Radiofrequency Nerve Ablation
Some patients experience pain from arthritic calcified facets or degenerated chronically inflamed sacroiliac joints. In these patients facet injection and sacroiliac joint injection may give only temporary pain relief. The condition of the spine may be such that the underlying problem cannot be completely fixed. Radiofrequency nerve ablation is a viable option. Radiofrequency nerve ablation is a technique used to heat the medial branch nerve, abnormal facet and sacroiliac joint. The heat actually causes thermal injury to the nerve. Again, one must remember that the cervical, thoracic and lumbar spinal levels have multiple neural innervations. For example, if a physician wants to perform a radiofrequency ablation for an L4 – L5 facet, the nerve from the level above, as well as the level below, must also be ablated. Pain relief from radiofrequency ablation can last anywhere from six months to two years. If performed correctly, radiofrequency ablation offers minimal risk. The thermal lesion is very controllable in size, and the procedure is performed with fluoroscopic guidance. Additionally, prior to thermal ablation, testing occurs to avoid inadvertent motor nerve damage.

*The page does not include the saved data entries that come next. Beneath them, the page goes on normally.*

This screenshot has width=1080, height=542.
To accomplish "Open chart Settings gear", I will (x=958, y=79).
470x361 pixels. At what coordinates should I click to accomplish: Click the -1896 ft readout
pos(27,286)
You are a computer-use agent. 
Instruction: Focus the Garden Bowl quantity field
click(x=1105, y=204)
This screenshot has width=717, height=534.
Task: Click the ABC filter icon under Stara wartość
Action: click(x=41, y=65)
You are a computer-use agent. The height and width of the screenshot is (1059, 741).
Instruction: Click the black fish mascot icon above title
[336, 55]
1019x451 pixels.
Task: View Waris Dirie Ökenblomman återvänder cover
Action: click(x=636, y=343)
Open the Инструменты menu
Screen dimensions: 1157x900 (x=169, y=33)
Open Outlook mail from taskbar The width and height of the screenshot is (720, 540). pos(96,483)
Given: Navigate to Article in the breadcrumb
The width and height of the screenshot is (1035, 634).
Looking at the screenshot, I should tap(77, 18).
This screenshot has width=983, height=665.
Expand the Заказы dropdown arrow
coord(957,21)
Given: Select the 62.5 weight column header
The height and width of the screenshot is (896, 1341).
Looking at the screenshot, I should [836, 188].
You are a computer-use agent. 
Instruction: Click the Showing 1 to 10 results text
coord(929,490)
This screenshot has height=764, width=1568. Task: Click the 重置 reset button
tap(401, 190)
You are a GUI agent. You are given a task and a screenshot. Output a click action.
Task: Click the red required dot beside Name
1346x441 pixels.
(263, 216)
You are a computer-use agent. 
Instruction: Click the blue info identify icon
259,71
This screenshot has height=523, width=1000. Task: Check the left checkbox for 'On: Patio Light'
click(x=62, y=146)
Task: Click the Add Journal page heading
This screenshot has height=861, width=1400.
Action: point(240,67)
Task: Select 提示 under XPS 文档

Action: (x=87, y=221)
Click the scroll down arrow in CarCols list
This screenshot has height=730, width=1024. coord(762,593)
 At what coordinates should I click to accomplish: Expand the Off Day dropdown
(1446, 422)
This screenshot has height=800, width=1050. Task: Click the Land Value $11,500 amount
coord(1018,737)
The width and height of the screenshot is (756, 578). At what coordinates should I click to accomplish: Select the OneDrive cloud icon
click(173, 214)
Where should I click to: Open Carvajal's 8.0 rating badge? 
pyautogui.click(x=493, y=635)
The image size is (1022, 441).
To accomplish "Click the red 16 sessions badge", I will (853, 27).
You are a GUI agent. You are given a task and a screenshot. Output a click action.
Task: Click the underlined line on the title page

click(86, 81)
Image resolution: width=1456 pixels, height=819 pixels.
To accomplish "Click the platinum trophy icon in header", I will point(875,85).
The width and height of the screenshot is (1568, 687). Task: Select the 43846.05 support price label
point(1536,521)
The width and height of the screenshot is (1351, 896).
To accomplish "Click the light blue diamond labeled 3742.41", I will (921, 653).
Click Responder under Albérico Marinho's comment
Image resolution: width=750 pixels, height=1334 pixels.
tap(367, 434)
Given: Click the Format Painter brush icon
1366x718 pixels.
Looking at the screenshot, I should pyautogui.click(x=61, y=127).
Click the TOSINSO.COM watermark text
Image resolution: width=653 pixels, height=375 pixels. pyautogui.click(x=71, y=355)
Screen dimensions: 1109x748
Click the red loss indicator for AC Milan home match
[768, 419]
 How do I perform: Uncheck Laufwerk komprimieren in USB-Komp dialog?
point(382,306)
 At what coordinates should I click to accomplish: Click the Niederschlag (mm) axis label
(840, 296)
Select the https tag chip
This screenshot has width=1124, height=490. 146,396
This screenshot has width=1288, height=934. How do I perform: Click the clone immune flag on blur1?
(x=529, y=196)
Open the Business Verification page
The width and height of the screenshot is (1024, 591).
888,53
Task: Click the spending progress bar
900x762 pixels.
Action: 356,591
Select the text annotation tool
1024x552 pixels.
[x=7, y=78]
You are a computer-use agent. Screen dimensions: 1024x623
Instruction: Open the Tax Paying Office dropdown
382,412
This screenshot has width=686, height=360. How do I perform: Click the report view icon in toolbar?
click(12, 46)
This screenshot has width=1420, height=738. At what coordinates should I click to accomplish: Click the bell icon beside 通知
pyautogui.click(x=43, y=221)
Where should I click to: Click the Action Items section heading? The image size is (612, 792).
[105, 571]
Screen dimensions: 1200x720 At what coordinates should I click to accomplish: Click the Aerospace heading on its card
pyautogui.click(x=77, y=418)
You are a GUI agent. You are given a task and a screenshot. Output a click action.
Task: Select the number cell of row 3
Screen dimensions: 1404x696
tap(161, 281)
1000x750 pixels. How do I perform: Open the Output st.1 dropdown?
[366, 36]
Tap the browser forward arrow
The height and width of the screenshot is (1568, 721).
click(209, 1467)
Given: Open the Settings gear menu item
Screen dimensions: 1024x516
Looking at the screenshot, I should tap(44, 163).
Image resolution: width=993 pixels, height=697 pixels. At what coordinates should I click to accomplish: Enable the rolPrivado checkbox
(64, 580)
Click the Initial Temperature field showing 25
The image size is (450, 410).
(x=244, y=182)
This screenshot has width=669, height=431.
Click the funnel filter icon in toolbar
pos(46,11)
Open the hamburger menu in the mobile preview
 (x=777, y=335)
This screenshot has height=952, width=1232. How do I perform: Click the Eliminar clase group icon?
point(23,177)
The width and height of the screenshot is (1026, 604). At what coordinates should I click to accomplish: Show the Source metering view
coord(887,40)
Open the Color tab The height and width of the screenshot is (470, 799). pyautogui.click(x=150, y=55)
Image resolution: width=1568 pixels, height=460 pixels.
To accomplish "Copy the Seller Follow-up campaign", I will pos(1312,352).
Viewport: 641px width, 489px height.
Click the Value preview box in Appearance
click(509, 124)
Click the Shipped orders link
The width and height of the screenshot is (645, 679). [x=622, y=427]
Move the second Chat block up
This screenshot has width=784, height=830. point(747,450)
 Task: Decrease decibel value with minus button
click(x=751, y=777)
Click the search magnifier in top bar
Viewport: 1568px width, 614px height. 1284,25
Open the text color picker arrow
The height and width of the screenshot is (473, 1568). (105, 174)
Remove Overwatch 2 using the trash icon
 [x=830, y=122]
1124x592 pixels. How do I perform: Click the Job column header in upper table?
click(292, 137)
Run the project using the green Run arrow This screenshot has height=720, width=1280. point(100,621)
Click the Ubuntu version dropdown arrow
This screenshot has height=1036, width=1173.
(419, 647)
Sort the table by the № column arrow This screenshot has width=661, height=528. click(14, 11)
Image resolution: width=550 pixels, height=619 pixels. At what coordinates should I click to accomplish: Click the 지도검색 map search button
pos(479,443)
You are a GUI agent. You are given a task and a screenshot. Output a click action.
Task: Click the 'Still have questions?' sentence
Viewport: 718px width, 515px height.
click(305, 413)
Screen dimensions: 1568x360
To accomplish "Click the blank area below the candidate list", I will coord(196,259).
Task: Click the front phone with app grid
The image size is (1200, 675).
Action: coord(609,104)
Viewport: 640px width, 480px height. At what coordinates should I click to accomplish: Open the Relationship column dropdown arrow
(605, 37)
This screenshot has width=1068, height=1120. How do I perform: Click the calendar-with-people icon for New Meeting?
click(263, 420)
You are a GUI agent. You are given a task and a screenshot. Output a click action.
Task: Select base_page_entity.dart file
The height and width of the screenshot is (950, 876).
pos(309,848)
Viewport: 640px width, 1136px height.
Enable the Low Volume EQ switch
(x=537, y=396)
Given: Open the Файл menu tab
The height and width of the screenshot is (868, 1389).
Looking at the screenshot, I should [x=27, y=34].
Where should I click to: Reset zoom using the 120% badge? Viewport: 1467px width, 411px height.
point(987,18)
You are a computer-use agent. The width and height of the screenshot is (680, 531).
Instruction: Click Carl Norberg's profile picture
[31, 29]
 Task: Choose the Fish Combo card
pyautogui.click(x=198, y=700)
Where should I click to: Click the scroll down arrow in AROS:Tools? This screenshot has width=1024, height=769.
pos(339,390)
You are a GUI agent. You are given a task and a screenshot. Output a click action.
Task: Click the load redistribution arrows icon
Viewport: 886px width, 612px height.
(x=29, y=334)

Case Study – Right Buttock Pain
An 81-year-old male with Parkinson’s disease presented with severe right buttock pain following a right total-hip arthroplasty. When initially evaluated, the patient’s buttock muscle was almost “rock hard” due to chronic contraction. Treatment began with sacroiliac joint injection and gluteal trigger point injections, and the patient slowly made some improvement. Weightbearing spine films revealed advanced degeneration of the lumbar facets, most likely irritated when the new artificial hip abruptly changed his body mechanics. The patient experienced significant pain relief with lumbar facet injections, as well as with sacroiliac injection; however, relief would only last a day or two. Eventually he underwent radiofrequency nerve ablation in the lower three lumbar facets on the right and in the right sacroiliac joint. The patient reported almost complete relief of his pain.